Last updated: 2016-03-15
Code version: 1db9308a307e8e4185c5d233188ba21e5996e560
Here I use ngsplot to calculate coverage.
Conclusions:
library("tidyr")
library("ggplot2")
library("cowplot")
theme_set(theme_bw(base_size = 12))
theme_update(panel.grid.minor.x = element_blank(),
panel.grid.minor.y = element_blank(),
panel.grid.major.x = element_blank(),
panel.grid.major.y = element_blank())
The following function aggregate results from the various ngsplot runs.

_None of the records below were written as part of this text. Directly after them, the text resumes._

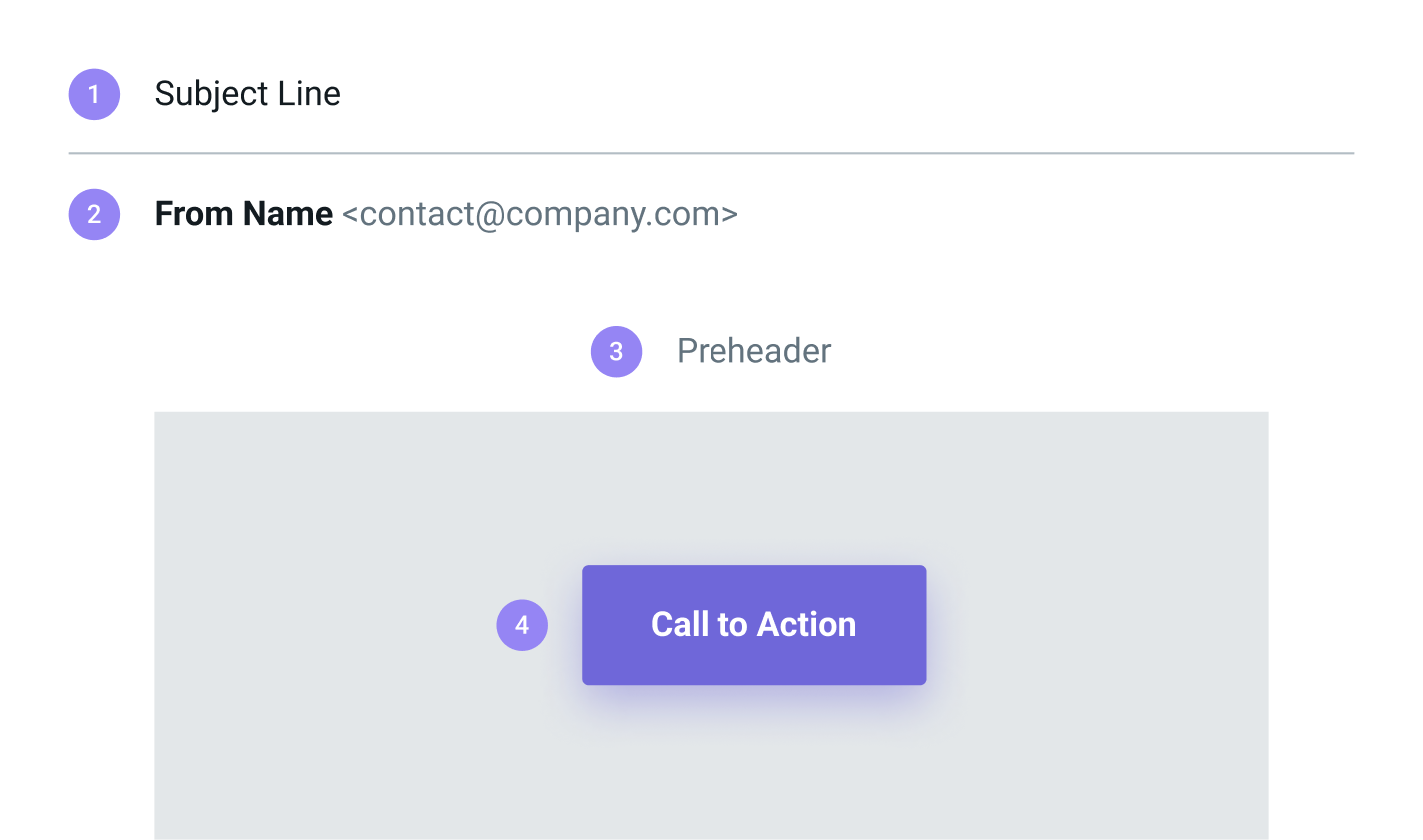1423x840 pixels.
Task: Open the contact@company.com sender address
Action: [x=540, y=214]
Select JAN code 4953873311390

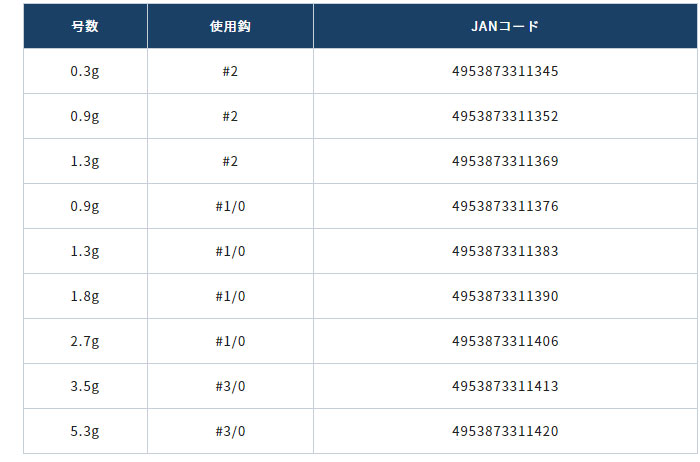(505, 296)
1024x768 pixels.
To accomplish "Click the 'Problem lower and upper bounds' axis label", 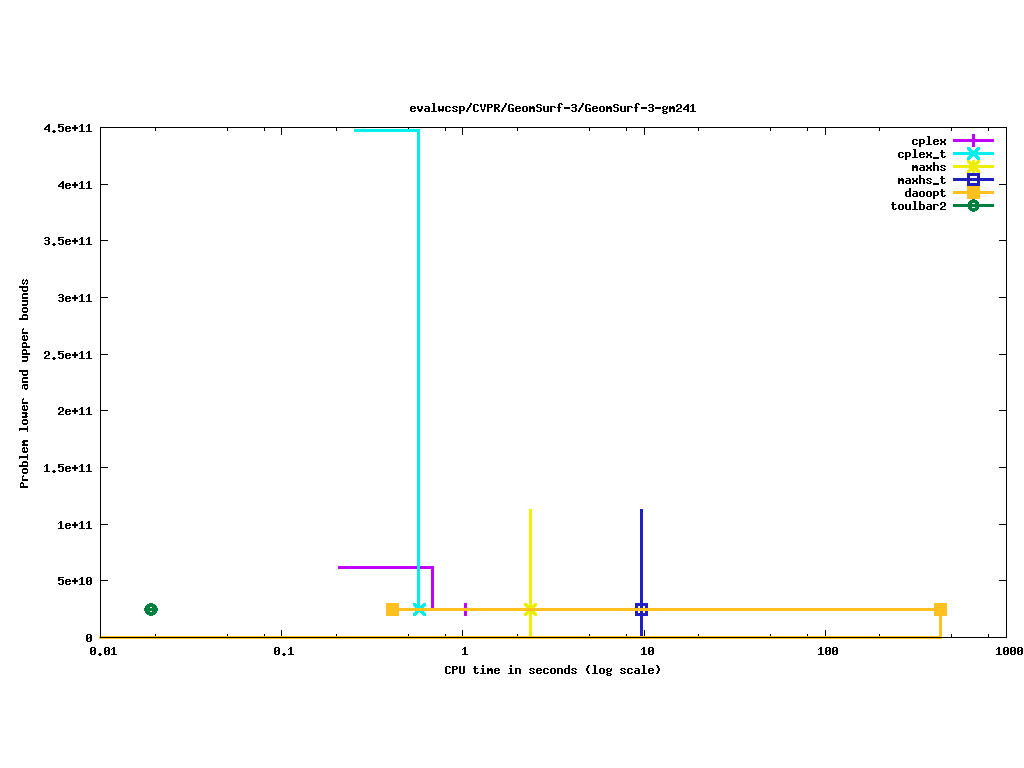I will [25, 384].
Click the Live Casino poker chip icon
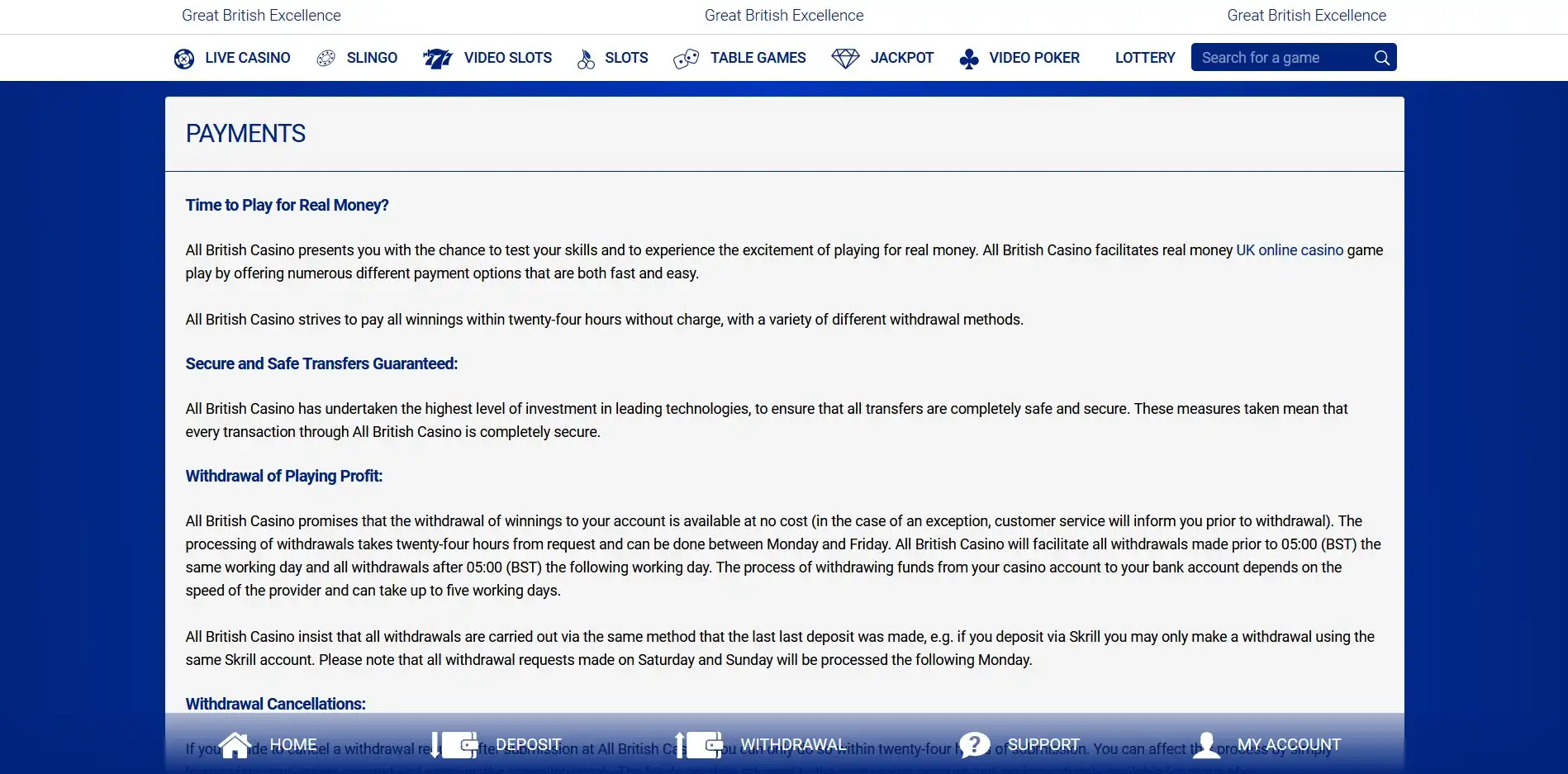This screenshot has width=1568, height=774. tap(184, 59)
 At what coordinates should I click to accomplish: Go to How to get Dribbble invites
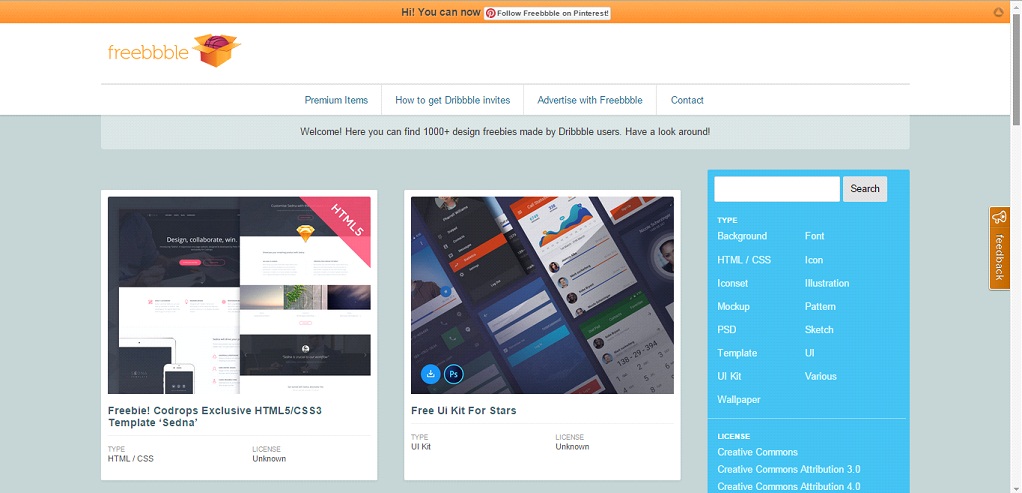(x=452, y=100)
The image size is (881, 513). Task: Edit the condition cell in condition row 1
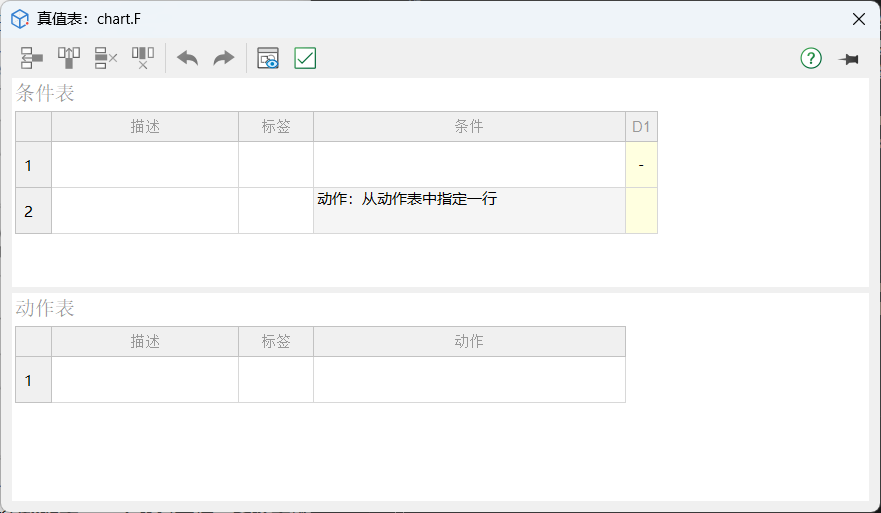point(469,165)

import_ngsplot <- function(results, id = 1:length(results)) {
# Imports and combines results from multiple ngsplot analyses
#
# results - name of ngsplot results (specified with -O flag)
# id - description of analysis
library("tidyr")
stopifnot(length(results) > 0, length(results) == length(id))
avgprof_list <- list()
sem_list <- list()
for (i in seq_along(results)) {
zipfile <- paste0(results[i], ".zip")
extract_zip(zipfile)
# Import mean coverage
avgprof_list[[i]] <- import_data(path = results[i], datatype = "avgprof",
id = id[i])
# Import standard error of mean coverage
sem_list[[i]] <- import_data(path = results[i], datatype = "sem",
id = id[i])
}
avgprof_df <- do.call(rbind, avgprof_list)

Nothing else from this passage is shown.